Hoe bepaalt u wie u geld geeft?

“Iemand moet talent hebben, en de omstandigheden moeten het mogelijk maken om dat talent te benutten. Als iemand geen ouders heeft om talent financieel te ondersteunen, is dat bijvoorbeeld een goede reden om geld te geven. Ik heb zelf ook altijd de kans gekregen vroeger. Op cruciale momenten in mijn leven ontmoette ik mensen die mij hun wijsheid meegaven. Het zijn dus hele rationele criteria, maar dat moet ook. En ik wil weten wat er met het geld gebeurt.”

Hoeveel geeft u eigenlijk?

“Dat wisselt,  je koopt natuurlijk ook wel eens werk. Ik heb moeite met die vraag, want ik ben een aantal keren beroofd en ik heb een paar inbraken gehad. Ik ben maar een hele kleine speler. Er zijn mensen die nog veel meer geld geven. Maar met tien, twintig of dertig duizend euro kun je al echt een bijdrage leveren, als je dat op de lange termijn volhoudt.”
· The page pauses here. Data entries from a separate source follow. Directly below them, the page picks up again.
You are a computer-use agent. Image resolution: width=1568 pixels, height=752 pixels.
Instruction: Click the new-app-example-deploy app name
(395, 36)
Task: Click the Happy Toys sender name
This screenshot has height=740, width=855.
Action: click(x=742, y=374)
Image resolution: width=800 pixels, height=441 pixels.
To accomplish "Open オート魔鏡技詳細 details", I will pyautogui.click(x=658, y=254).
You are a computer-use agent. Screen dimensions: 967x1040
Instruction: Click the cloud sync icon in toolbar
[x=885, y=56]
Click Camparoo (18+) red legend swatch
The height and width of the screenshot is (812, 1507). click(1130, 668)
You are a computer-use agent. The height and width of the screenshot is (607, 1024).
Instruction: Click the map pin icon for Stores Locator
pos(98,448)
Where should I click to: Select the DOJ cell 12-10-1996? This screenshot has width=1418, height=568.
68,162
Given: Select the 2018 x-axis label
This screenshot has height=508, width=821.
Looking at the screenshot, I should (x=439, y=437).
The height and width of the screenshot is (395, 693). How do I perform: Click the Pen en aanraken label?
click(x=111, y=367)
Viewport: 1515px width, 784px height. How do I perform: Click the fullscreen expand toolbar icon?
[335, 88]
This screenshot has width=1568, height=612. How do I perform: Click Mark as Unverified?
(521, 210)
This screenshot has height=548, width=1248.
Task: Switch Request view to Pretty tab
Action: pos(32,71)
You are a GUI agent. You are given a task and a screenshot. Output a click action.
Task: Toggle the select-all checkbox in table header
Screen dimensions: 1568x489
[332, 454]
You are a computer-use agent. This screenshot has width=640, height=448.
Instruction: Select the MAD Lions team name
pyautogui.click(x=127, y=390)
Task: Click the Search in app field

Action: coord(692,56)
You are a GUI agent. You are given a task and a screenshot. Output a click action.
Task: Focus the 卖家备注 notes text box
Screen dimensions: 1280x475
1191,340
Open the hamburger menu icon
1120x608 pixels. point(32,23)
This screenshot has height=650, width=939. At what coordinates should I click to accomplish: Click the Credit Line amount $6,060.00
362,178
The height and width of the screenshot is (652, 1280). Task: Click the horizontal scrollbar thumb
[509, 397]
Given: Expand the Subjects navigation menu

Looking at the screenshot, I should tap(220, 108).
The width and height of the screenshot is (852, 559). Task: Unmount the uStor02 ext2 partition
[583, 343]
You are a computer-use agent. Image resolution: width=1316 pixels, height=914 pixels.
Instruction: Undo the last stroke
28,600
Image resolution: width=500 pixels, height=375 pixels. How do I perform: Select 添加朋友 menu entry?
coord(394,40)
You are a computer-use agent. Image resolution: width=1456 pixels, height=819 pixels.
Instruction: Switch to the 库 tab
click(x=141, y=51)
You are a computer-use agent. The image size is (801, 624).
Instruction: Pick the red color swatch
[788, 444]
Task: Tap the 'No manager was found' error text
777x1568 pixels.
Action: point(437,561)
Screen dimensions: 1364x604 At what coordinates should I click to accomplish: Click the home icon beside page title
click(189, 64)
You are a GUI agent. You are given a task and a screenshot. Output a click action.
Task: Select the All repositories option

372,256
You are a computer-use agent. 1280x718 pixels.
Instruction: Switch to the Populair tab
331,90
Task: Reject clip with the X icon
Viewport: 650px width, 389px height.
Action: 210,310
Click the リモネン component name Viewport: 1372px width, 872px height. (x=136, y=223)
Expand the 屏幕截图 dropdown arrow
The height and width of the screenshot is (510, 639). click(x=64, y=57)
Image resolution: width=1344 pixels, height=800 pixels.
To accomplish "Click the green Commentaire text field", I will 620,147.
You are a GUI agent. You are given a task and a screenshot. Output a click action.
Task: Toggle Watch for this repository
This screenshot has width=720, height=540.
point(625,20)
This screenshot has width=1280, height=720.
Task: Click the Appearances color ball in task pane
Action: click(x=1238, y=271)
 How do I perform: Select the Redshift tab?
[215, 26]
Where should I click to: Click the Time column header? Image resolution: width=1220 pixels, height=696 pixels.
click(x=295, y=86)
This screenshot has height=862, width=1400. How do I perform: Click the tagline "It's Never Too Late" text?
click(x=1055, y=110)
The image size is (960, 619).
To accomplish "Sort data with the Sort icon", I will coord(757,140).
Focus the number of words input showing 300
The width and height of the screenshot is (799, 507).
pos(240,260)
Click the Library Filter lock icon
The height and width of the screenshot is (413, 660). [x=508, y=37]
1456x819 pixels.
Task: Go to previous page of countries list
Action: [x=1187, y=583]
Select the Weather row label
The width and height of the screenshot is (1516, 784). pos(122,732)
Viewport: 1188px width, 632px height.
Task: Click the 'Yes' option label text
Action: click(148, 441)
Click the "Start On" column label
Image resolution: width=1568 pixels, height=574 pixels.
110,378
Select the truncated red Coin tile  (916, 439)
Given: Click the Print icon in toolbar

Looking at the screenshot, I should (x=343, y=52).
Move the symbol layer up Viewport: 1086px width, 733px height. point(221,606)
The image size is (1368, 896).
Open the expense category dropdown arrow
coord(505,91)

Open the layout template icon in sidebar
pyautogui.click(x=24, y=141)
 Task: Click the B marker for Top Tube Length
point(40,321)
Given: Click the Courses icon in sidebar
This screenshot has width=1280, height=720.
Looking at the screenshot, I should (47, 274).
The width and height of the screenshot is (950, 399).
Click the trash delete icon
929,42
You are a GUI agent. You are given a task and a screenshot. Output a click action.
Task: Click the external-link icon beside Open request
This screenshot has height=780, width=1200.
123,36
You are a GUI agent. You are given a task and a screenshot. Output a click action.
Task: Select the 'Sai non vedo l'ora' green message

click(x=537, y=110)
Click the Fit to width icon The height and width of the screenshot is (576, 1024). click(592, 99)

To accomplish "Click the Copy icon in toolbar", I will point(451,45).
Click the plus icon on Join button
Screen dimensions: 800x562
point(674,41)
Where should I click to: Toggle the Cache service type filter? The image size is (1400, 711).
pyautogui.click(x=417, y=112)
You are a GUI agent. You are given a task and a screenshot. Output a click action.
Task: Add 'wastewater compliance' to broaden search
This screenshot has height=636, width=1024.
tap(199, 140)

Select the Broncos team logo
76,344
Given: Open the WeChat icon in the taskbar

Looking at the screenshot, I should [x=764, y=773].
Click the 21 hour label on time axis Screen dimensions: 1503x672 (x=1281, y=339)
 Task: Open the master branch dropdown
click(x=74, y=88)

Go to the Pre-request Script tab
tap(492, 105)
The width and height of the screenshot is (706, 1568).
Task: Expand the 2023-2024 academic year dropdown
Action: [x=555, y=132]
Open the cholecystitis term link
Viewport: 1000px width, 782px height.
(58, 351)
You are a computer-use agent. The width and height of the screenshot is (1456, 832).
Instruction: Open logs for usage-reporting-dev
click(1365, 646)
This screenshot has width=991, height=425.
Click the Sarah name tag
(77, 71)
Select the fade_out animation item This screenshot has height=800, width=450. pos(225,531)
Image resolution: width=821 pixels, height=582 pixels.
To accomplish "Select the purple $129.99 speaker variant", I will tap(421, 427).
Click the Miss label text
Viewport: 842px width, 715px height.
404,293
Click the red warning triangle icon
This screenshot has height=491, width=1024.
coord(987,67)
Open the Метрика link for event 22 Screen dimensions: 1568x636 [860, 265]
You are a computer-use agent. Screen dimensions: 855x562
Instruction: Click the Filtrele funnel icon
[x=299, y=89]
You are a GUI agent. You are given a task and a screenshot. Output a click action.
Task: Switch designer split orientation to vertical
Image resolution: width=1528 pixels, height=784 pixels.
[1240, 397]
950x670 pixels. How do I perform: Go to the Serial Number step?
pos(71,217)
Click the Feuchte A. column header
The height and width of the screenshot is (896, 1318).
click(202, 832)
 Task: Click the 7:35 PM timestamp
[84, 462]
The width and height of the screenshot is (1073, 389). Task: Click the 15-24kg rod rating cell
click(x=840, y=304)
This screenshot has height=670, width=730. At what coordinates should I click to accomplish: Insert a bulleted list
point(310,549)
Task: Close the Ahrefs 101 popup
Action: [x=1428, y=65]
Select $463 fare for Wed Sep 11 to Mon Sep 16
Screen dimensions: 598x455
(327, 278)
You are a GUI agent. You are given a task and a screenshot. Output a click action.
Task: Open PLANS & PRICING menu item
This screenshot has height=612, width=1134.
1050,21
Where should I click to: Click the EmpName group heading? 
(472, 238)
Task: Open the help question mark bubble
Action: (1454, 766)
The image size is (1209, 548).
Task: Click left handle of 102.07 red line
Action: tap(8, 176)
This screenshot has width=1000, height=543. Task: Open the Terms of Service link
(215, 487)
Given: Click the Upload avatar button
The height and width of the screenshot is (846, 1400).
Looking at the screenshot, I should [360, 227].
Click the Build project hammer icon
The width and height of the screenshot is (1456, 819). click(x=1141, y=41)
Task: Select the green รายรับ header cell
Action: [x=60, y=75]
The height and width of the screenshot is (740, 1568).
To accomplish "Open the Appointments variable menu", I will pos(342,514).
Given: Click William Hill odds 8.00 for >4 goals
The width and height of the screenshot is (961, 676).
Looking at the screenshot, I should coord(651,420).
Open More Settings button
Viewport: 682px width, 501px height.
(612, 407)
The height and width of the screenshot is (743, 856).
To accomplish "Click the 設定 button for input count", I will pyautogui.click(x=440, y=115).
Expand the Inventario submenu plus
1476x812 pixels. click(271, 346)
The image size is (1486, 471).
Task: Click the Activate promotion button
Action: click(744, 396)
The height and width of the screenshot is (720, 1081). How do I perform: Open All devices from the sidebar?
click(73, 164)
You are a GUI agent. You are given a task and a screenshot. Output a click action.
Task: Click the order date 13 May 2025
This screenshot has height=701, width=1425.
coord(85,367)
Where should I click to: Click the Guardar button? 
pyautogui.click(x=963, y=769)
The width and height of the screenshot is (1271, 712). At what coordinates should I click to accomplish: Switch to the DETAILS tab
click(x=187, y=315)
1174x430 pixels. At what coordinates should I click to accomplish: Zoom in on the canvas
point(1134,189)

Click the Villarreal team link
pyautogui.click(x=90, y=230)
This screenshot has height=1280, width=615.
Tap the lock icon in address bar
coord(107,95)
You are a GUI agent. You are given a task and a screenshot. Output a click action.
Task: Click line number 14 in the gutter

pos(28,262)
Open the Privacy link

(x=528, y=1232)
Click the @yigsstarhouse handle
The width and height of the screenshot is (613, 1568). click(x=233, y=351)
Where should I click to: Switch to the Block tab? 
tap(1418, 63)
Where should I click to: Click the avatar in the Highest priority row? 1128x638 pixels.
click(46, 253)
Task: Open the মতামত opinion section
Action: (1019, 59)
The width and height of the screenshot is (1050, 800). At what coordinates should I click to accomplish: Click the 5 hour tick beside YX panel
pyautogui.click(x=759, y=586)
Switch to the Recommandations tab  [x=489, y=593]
Gaat u extra geld geven nu er bezuinigd wordt?

“Nee, maar ik probeer wel meer mensen over te halen om ook geld te geven. Dat lukt. Je zult die bezuinigingen nooit kunnen compenseren, maar er is nog een terrein te winnen.”

Heeft u wel eens spijt gekregen nadat u geld gaf?

“Als ik aan collectieve projecten meedoe heb ik altijd spijt. Omdat er vaak niets mee gebeurt. Ik wil een persoonlijke relatie met mijn ‘goede doel’.”

U wilt  zien wat er met uw geld gebeurt. Wilt u er verder nog iets voor terug?

“Ik krijg er wat voor terug omdat ik het leuk vind. Ik vind getalenteerde mensen interessant. Het fascineert me mateloos om ze in hun ontwikkeling te volgen. Ik steun nu een jonge violiste die zeer getalenteerd is. Zij studeert in Amerika, dat kost veel geld. Laatst gaf zij een huisconcert, dan zie je hoezeer zij gegroeid is. Dat is prachtig.

“Maar ik hoef er ook niet altijd iets voor terug hoor. Ik wil graag hele goede mensen steunen. Niet voor mijn eigen profijt, maar omdat zij weer een voorbeeld voor de anderen zijn. We hebben allemaal onze idolen. Idolen inspireren, daar wordt de samenleving beter van.”

Dus u inspireert indirect heel veel mensen?

“Ik hoop het en ja, anderen beamen dat. Dat is wat het zo aantrekkelijk maakt. Je hebt de creatieven, de mensen die het promoten en de mensen die de middelen geven. Je moet je eigen talenten gebruiken.”